Even if the transcribed seconds in reality were 5x as high, I was still overcharged.
Would you explain how I misunderstood what exactly? I looked at my usage page, which is supposed to reflect how many resources I used exactly, and the pricing page to calculate what I should have been charged and found that it is much lower than what I was actually charged.
Again, I do understand that tokens add up and when you interrupt it, you still pay for the generation that was in progress, even when the output is interrupted. None of that is relevant because I looked directly at the token usage on my usage page to calculate my price. If I “misunderstood the way tokens are charged,” this would imply that tokens are charged without showing up on the usage page, that the token overhead that people keep explaining to me is charged in secret.
Yeah.
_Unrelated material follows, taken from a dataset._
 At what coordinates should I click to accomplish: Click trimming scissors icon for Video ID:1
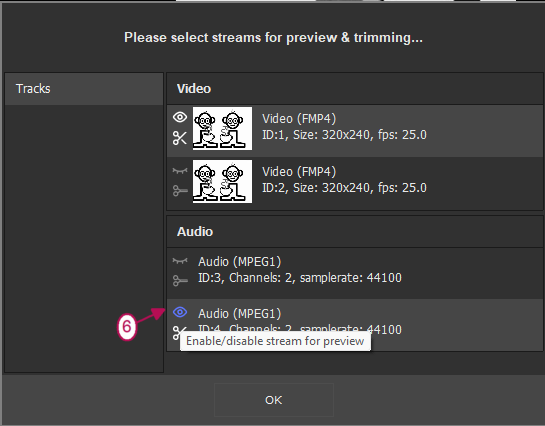[x=180, y=138]
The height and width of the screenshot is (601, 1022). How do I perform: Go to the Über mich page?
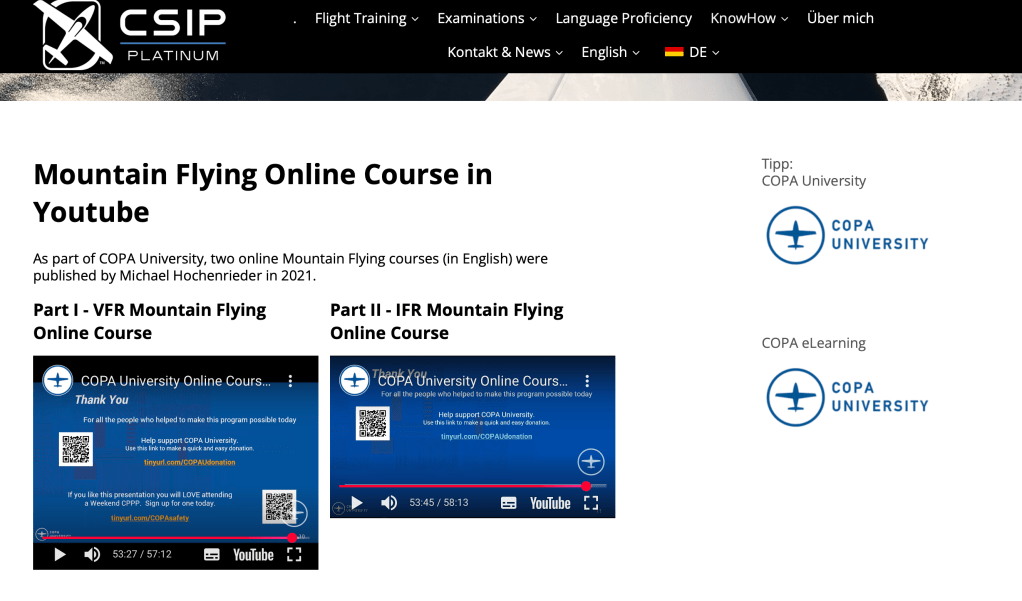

It’s pretty frustrating. I’ve also had some difficulties trying to match cost to the usage page. It should trickle in as @_j said. It may be worthwhile to implement your own cost tracker.
I will definitely keep an eye on it. Unfortunately, the data from the network tab doesn’t show anything that suggests more usage than is already displayed. If it trickles in tomorrow or the day after, I’ll update this thread for future reference. If it doesn’t add up even then, I suppose this is a case for support@openai.com.
It should also give you some slightly easier to parse billing information, and you can take the information in those two responses to generate a nice clean table showing your activity and billing which will be easier for people to understand and interpret.
Hopefully you can use the information here to figure out what happened. In my tests the tokens are traded as expected. It’s pricey, especially if interrupting, but it’s not overcharging in the sense of charging more than indicated.